[Opening Data for review section]
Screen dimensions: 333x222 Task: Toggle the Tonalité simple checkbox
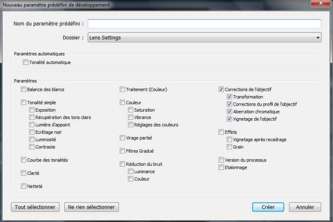pos(23,103)
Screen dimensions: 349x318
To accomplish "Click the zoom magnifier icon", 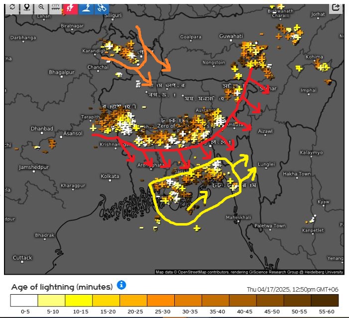I will point(41,7).
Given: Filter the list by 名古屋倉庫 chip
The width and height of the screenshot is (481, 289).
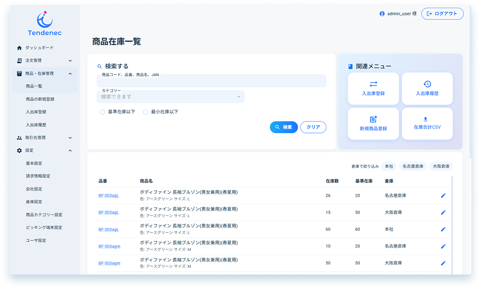Looking at the screenshot, I should [x=413, y=166].
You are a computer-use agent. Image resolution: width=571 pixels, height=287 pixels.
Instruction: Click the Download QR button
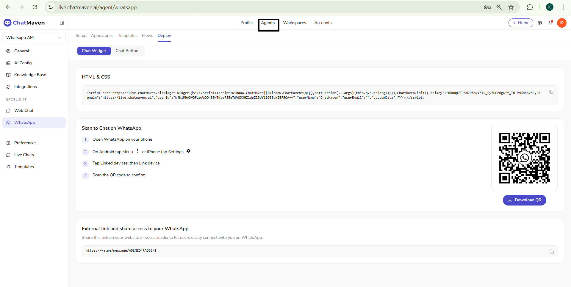(x=524, y=200)
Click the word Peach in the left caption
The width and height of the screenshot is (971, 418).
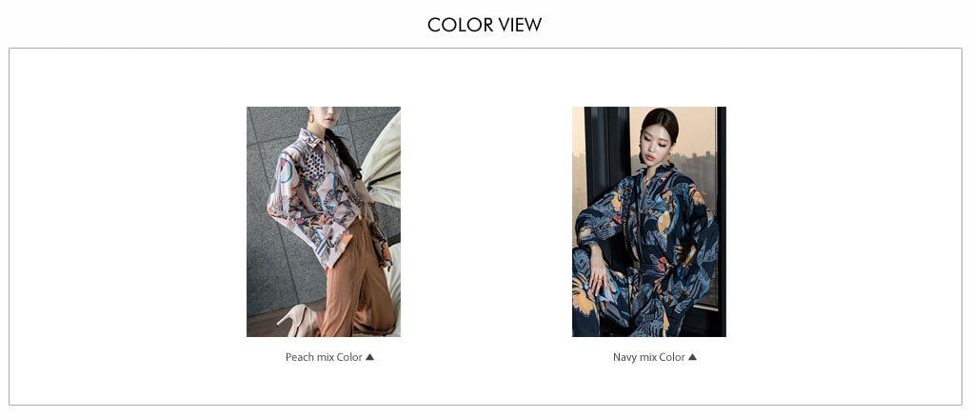point(300,357)
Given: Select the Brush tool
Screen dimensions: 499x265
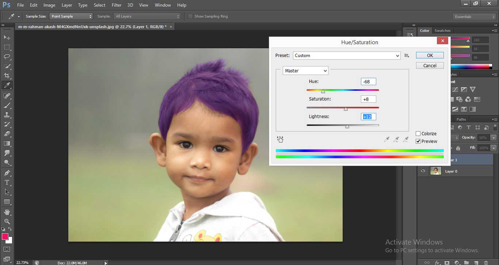Looking at the screenshot, I should coord(7,105).
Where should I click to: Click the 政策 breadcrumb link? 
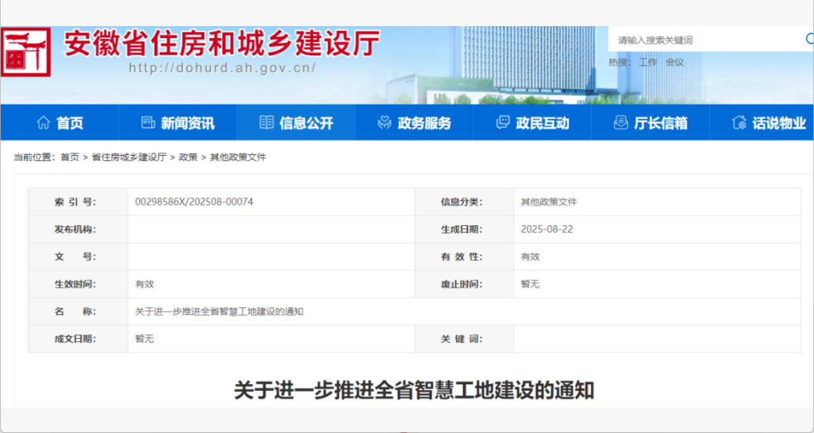(188, 157)
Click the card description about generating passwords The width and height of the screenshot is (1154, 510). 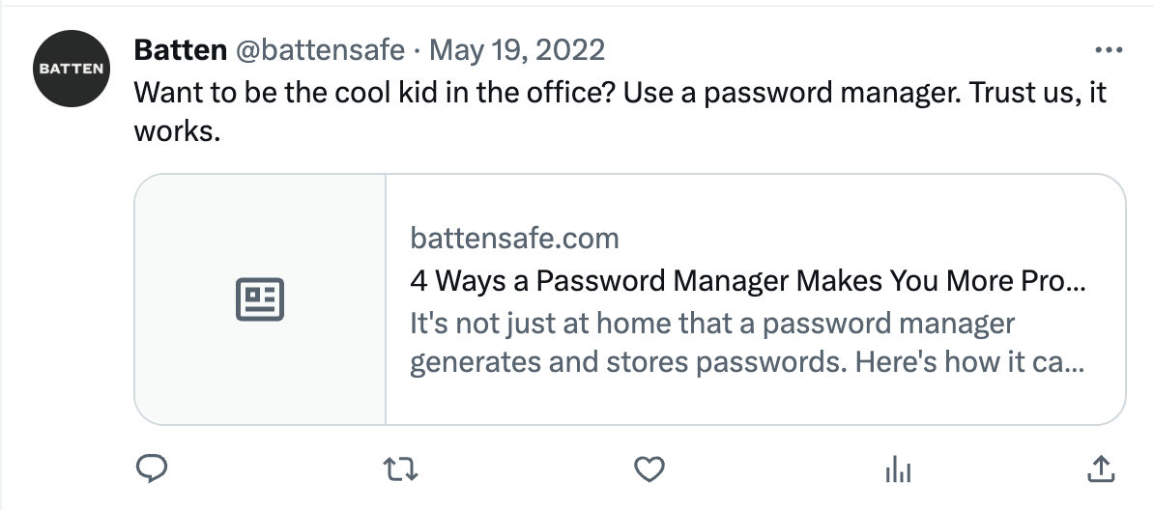(x=747, y=342)
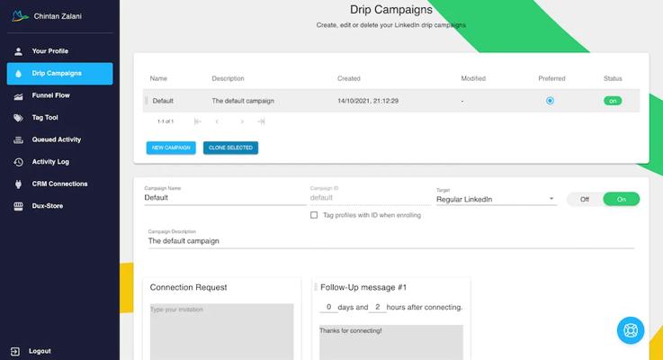This screenshot has width=663, height=360.
Task: Click the Logout icon at bottom
Action: 15,351
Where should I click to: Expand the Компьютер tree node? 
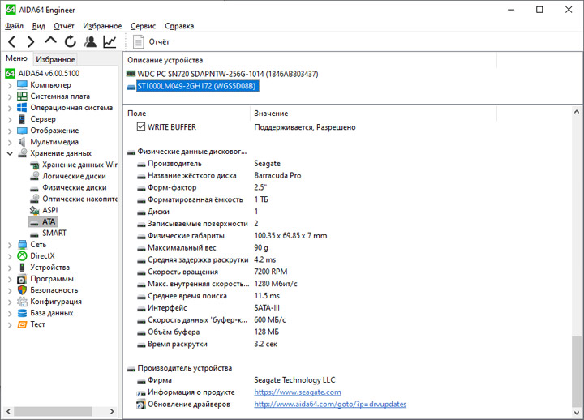coord(10,85)
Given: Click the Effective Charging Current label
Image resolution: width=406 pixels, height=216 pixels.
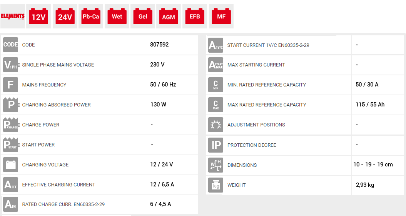Looking at the screenshot, I should (x=58, y=185).
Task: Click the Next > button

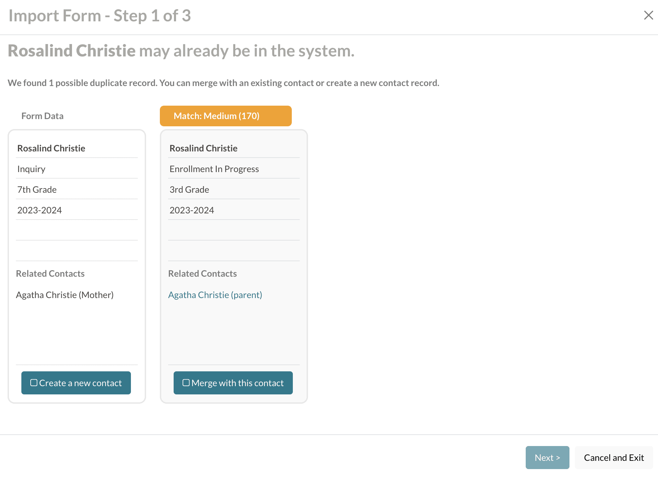Action: (x=547, y=457)
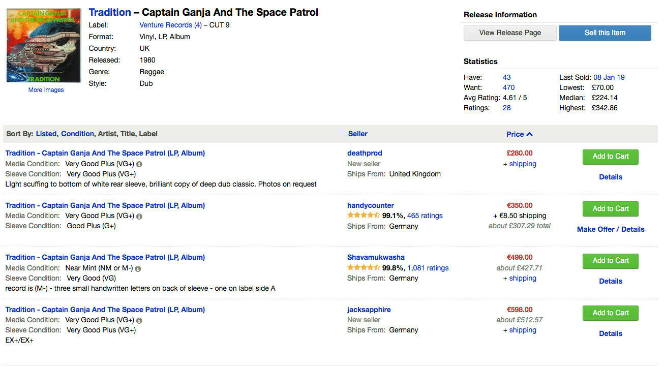
Task: Sort listings by Listed date
Action: [x=46, y=134]
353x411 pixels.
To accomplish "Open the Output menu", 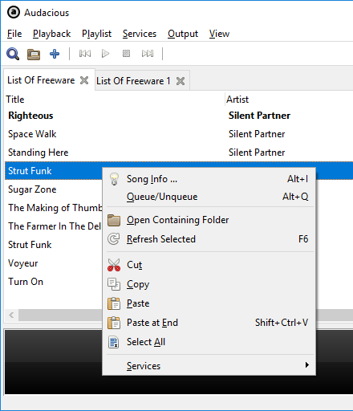I will (x=183, y=34).
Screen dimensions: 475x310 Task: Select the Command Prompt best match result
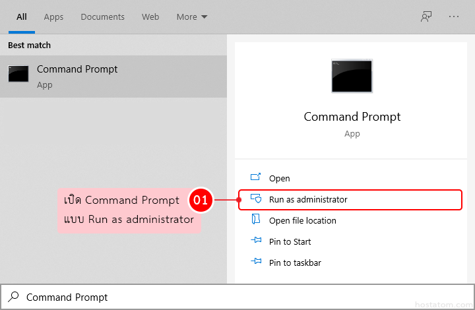coord(113,77)
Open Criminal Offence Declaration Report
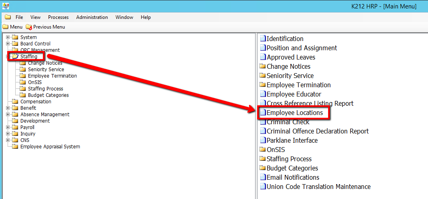428x199 pixels. [317, 131]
[Closing Data for review section]
Your goal
With "Given" as the string to find, copy every line of the records that holds it.

Task response
Given: Filter the list by 名古屋倉庫 chip
Given: Select the Brush tool
Given: Click the Effective Charging Current label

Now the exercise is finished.